1. Preheat oven 350 F
2. Mix together--don't give up! At first it seems like a dry mess but be very ungentle and it will suddenly turn into a stiff chocolatey dough
3. Using a spoon and wet fingers (dip your fingers in water before handling every cookie), shape into 1/2 tablespoon (as in the ones you use to eat) balls on a cookie sheet. They should make 18.
4. Using wet fingers, flatten as artificial sugars do not allow cookies to spread.
5. Bake until done. I don't give a time because the recipe said 8 min, but mine took 4 min. The thing with artificial sweeteners is that you can't really predict how much faster they will bake.
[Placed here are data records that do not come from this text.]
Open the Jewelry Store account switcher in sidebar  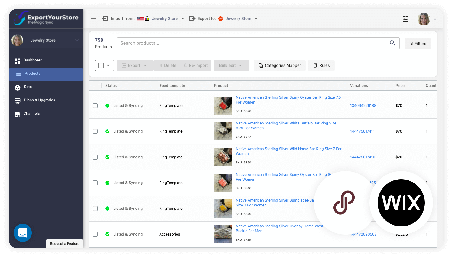coord(46,40)
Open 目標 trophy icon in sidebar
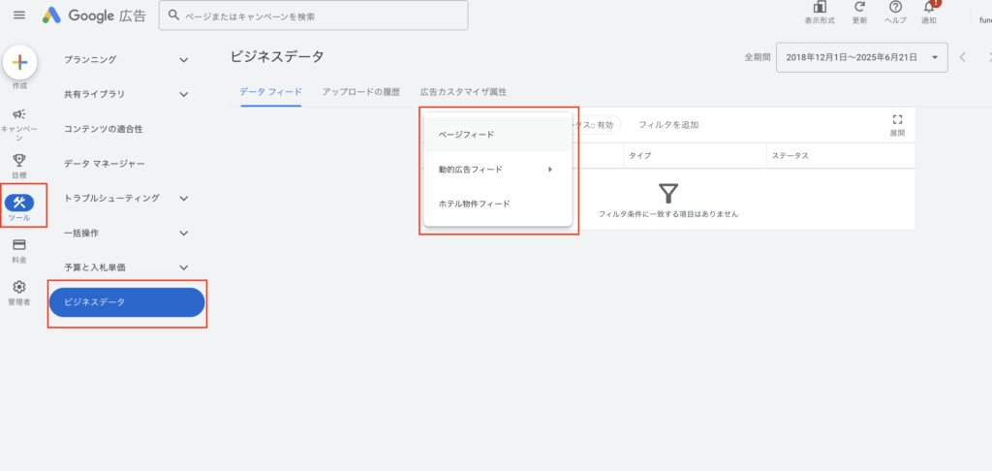992x471 pixels. click(19, 160)
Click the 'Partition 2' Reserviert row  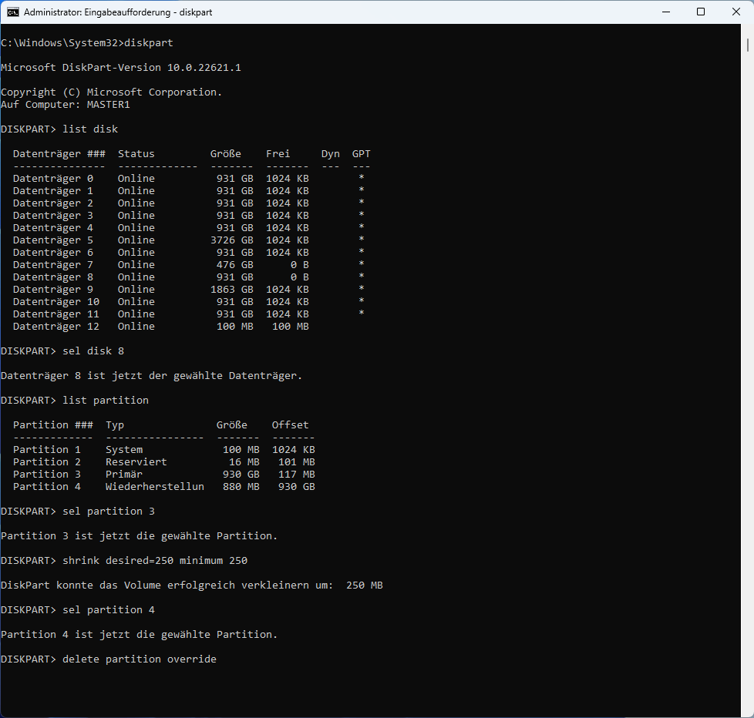click(x=163, y=462)
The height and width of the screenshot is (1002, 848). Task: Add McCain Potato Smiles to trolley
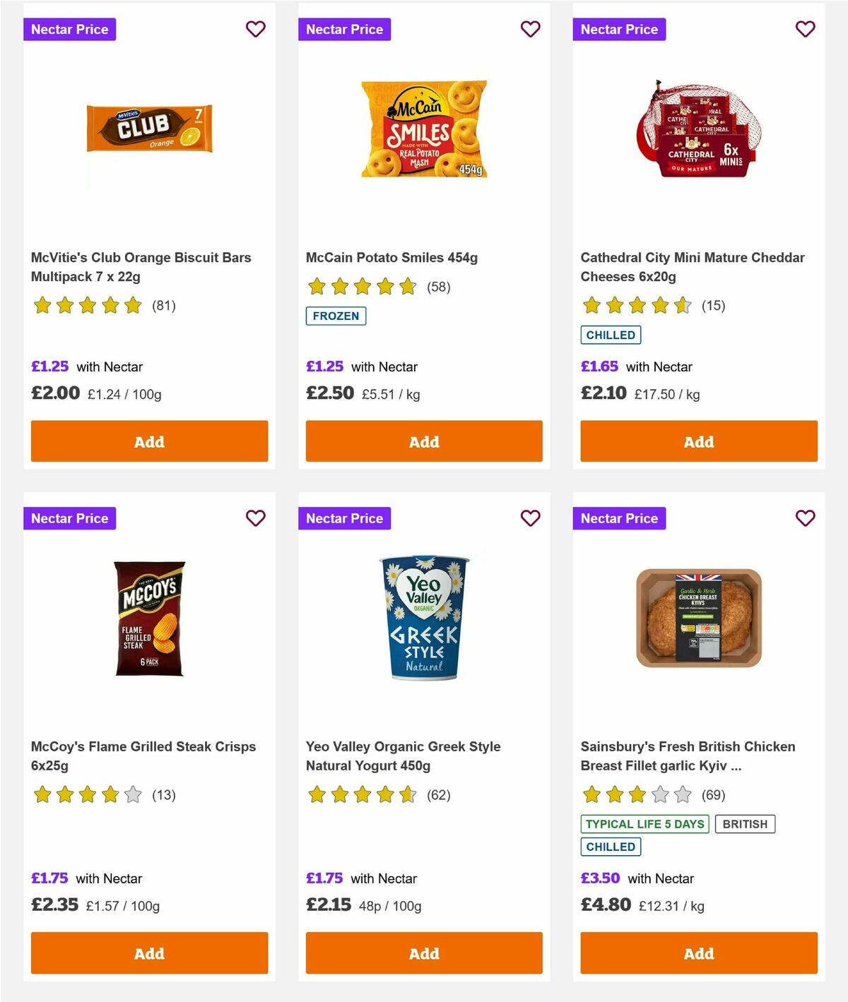(423, 441)

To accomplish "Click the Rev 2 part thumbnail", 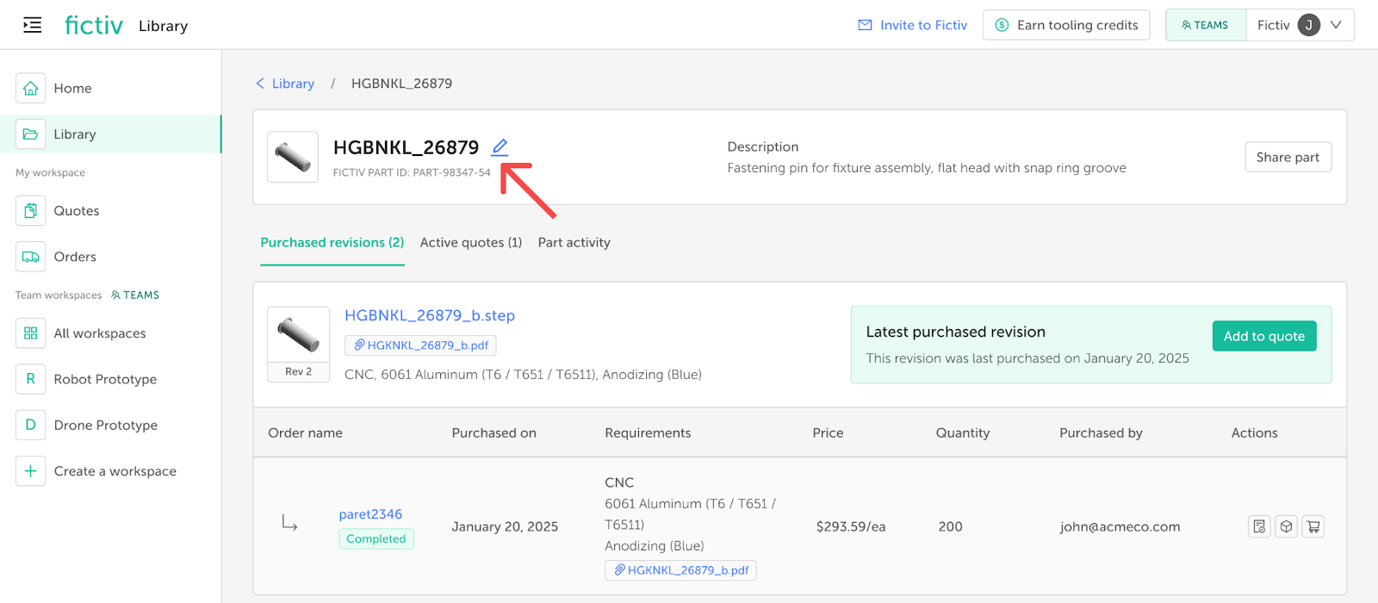I will tap(298, 336).
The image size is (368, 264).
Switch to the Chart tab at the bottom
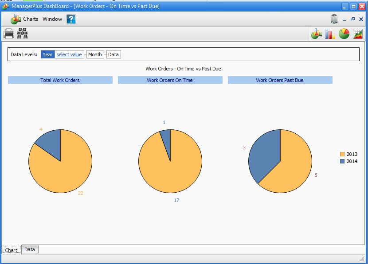11,250
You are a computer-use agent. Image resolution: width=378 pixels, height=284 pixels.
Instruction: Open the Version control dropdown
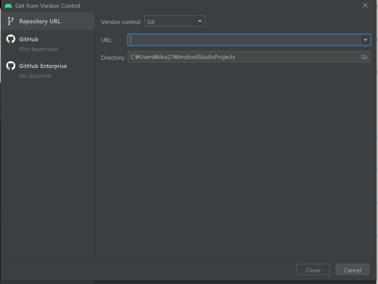(175, 21)
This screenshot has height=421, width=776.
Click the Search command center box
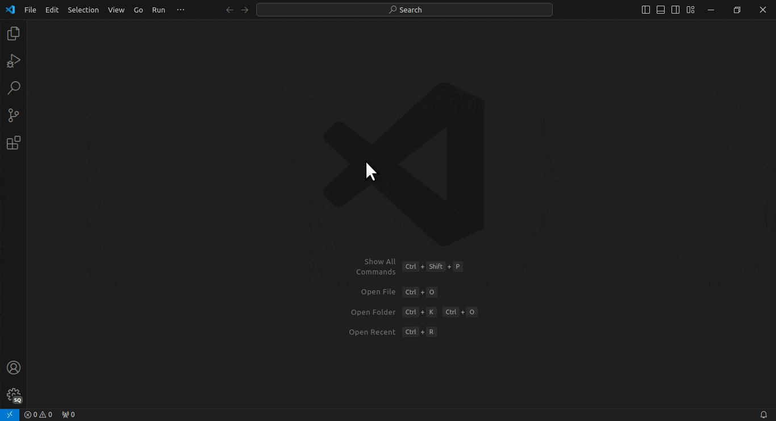404,10
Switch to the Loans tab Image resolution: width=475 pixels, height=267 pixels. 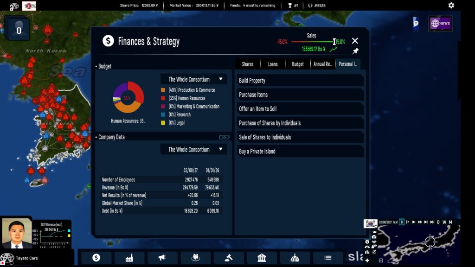coord(273,64)
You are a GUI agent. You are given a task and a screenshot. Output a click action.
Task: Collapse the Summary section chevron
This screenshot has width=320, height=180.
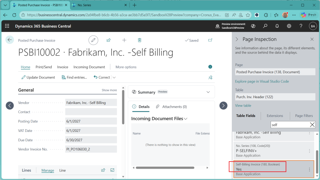(x=208, y=92)

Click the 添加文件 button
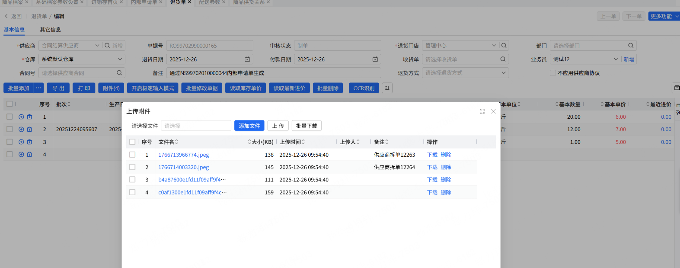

Take them out when they are still soft in the centers.










Monday, April 9, 2012

It's Bread!!!


Actually I don't have time to post! Just a quick update and the recipe--I can't believe it, it's actually bread!


Ingredients
  • 6 tbspn oat bran 132
  • 10 tbspn wheat bran 120
  • 4 tbsp corn flour 110
  • 10 tbspn skim milk powder 140
  • 1 tspn baking powder
  • 1 tspn salt
  • 1 tspn ginger powder, cinnamon
  • ½ tspn nutmeg
  • 1 pkts active dry yeast
  • 1 tbspn no fat plain yoghurt 10
  • 3 eggs 240
  • 2 tbsp sour cream 25
  • 4 tbspn warm milk 20
  • 1 tsp butter extract, vanilla
  • 800
  • 1/5=160, 1.2 tbsp oat bran
Preheat over 390 F
Use 2 bowls.  In the first bowl mix the milk, sour cream and yeast; let stand 5 minutes and then whisk to dissolve yeast.
Mix all the other ingredients together in a larger bowl.
Add the yeast mixture to the other ingredients and mix til just all combined.
Pour mixture into lined (important, they stick) 8 inch loaf pan and bake for 10 minutes.  
Reduce temperature to 350 F and cook for a further 20 minutes.
*Play around with the spices--you never know what you might come up with!